[[ Exercise data, beginning ]]
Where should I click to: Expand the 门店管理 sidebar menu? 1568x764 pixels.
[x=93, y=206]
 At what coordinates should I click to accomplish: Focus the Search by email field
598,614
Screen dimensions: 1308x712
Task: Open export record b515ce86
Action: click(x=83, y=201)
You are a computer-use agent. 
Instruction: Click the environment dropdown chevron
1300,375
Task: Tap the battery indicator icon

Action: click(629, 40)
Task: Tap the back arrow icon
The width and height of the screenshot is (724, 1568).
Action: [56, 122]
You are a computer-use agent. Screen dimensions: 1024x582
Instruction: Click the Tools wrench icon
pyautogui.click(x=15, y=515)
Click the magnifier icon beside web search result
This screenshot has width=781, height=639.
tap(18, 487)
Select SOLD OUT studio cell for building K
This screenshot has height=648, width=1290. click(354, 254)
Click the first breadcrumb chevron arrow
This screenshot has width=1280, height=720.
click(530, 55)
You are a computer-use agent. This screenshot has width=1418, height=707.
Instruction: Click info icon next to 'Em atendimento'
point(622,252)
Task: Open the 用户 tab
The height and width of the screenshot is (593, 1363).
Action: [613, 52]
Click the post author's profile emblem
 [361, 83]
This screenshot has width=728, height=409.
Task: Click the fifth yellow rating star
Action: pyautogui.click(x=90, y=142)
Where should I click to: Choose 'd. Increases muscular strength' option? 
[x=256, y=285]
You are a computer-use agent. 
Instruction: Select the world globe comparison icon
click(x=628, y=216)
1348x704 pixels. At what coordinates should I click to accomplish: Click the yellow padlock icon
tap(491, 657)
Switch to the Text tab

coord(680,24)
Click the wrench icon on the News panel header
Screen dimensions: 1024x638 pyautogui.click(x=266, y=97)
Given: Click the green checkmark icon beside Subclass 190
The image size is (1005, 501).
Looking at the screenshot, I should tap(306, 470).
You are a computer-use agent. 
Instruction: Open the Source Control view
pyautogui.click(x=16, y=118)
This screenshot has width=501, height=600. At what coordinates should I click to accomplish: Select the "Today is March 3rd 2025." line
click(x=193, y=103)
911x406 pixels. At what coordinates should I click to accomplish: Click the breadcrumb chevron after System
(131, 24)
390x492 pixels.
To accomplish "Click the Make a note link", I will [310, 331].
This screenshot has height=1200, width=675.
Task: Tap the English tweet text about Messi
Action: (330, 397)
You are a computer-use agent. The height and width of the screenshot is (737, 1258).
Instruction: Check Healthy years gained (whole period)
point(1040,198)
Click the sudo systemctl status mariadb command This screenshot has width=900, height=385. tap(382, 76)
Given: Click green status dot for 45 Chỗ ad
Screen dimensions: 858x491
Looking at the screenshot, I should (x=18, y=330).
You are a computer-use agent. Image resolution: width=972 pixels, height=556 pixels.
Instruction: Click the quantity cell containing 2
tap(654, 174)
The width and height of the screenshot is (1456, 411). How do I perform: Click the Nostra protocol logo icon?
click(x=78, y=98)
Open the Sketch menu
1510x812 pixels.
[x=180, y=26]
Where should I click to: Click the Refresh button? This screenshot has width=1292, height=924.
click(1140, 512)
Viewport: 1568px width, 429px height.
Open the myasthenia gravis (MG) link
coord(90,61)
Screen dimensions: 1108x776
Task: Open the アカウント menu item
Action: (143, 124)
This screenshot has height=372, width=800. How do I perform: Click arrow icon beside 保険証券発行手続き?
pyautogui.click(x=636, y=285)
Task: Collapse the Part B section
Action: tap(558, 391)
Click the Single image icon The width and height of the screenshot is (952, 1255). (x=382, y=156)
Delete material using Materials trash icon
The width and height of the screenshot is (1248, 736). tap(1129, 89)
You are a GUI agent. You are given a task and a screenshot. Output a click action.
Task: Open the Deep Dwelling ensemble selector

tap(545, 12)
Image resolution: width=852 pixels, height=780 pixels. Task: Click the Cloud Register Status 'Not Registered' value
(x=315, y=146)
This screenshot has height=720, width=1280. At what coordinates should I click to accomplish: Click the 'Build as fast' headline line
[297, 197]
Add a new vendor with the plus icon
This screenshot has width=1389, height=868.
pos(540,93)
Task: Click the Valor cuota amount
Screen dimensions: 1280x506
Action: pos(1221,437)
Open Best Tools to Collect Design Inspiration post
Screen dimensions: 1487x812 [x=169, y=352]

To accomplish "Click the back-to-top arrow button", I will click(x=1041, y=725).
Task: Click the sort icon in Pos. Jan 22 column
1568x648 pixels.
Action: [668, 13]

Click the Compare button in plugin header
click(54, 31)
[[ Exercise data, end ]]
— Problem to work on —
Nothing in the records should differ from the original when you retype them.

— Exercise answer —
Where should I click to: Expand the 门店管理 sidebar menu? 1568x764 pixels.
[x=93, y=206]
 At what coordinates should I click to accomplish: Focus the Search by email field
598,614
Screen dimensions: 1308x712
Task: Open export record b515ce86
Action: click(x=83, y=201)
You are a computer-use agent. 
Instruction: Click the environment dropdown chevron
1300,375
Task: Tap the battery indicator icon

Action: click(629, 40)
Task: Tap the back arrow icon
The width and height of the screenshot is (724, 1568).
Action: [56, 122]
You are a computer-use agent. Screen dimensions: 1024x582
Instruction: Click the Tools wrench icon
pyautogui.click(x=15, y=515)
Click the magnifier icon beside web search result
This screenshot has width=781, height=639.
tap(18, 487)
Select SOLD OUT studio cell for building K
This screenshot has height=648, width=1290. click(354, 254)
Click the first breadcrumb chevron arrow
This screenshot has width=1280, height=720.
click(530, 55)
You are a computer-use agent. This screenshot has width=1418, height=707.
Instruction: Click info icon next to 'Em atendimento'
point(622,252)
Task: Open the 用户 tab
The height and width of the screenshot is (593, 1363).
Action: [613, 52]
Click the post author's profile emblem
 [361, 83]
This screenshot has width=728, height=409.
Task: Click the fifth yellow rating star
Action: pyautogui.click(x=90, y=142)
Where should I click to: Choose 'd. Increases muscular strength' option? 
[x=256, y=285]
You are a computer-use agent. 
Instruction: Select the world globe comparison icon
click(x=628, y=216)
1348x704 pixels. At what coordinates should I click to accomplish: Click the yellow padlock icon
tap(491, 657)
Switch to the Text tab

coord(680,24)
Click the wrench icon on the News panel header
Screen dimensions: 1024x638 pyautogui.click(x=266, y=97)
Given: Click the green checkmark icon beside Subclass 190
The image size is (1005, 501).
Looking at the screenshot, I should tap(306, 470).
You are a computer-use agent. 
Instruction: Open the Source Control view
pyautogui.click(x=16, y=118)
This screenshot has width=501, height=600. At what coordinates should I click to accomplish: Select the "Today is March 3rd 2025." line
click(x=193, y=103)
911x406 pixels. At what coordinates should I click to accomplish: Click the breadcrumb chevron after System
(131, 24)
390x492 pixels.
To accomplish "Click the Make a note link", I will [310, 331].
This screenshot has height=1200, width=675.
Task: Tap the English tweet text about Messi
Action: (330, 397)
You are a computer-use agent. The height and width of the screenshot is (737, 1258).
Instruction: Check Healthy years gained (whole period)
point(1040,198)
Click the sudo systemctl status mariadb command This screenshot has width=900, height=385. tap(382, 76)
Given: Click green status dot for 45 Chỗ ad
Screen dimensions: 858x491
Looking at the screenshot, I should (x=18, y=330).
You are a computer-use agent. Image resolution: width=972 pixels, height=556 pixels.
Instruction: Click the quantity cell containing 2
tap(654, 174)
The width and height of the screenshot is (1456, 411). How do I perform: Click the Nostra protocol logo icon?
click(x=78, y=98)
Open the Sketch menu
1510x812 pixels.
[x=180, y=26]
Where should I click to: Click the Refresh button? This screenshot has width=1292, height=924.
click(1140, 512)
Viewport: 1568px width, 429px height.
Open the myasthenia gravis (MG) link
coord(90,61)
Screen dimensions: 1108x776
Task: Open the アカウント menu item
Action: (143, 124)
This screenshot has height=372, width=800. How do I perform: Click arrow icon beside 保険証券発行手続き?
pyautogui.click(x=636, y=285)
Task: Collapse the Part B section
Action: tap(558, 391)
Click the Single image icon The width and height of the screenshot is (952, 1255). (x=382, y=156)
Delete material using Materials trash icon
The width and height of the screenshot is (1248, 736). tap(1129, 89)
You are a GUI agent. You are given a task and a screenshot. Output a click action.
Task: Open the Deep Dwelling ensemble selector

tap(545, 12)
Image resolution: width=852 pixels, height=780 pixels. Task: Click the Cloud Register Status 'Not Registered' value
(x=315, y=146)
This screenshot has height=720, width=1280. At what coordinates should I click to accomplish: Click the 'Build as fast' headline line
[297, 197]
Add a new vendor with the plus icon
This screenshot has width=1389, height=868.
pos(540,93)
Task: Click the Valor cuota amount
Screen dimensions: 1280x506
Action: pos(1221,437)
Open Best Tools to Collect Design Inspiration post
Screen dimensions: 1487x812 [x=169, y=352]

To accomplish "Click the back-to-top arrow button", I will click(x=1041, y=725).
Task: Click the sort icon in Pos. Jan 22 column
1568x648 pixels.
Action: [668, 13]

Click the Compare button in plugin header
click(54, 31)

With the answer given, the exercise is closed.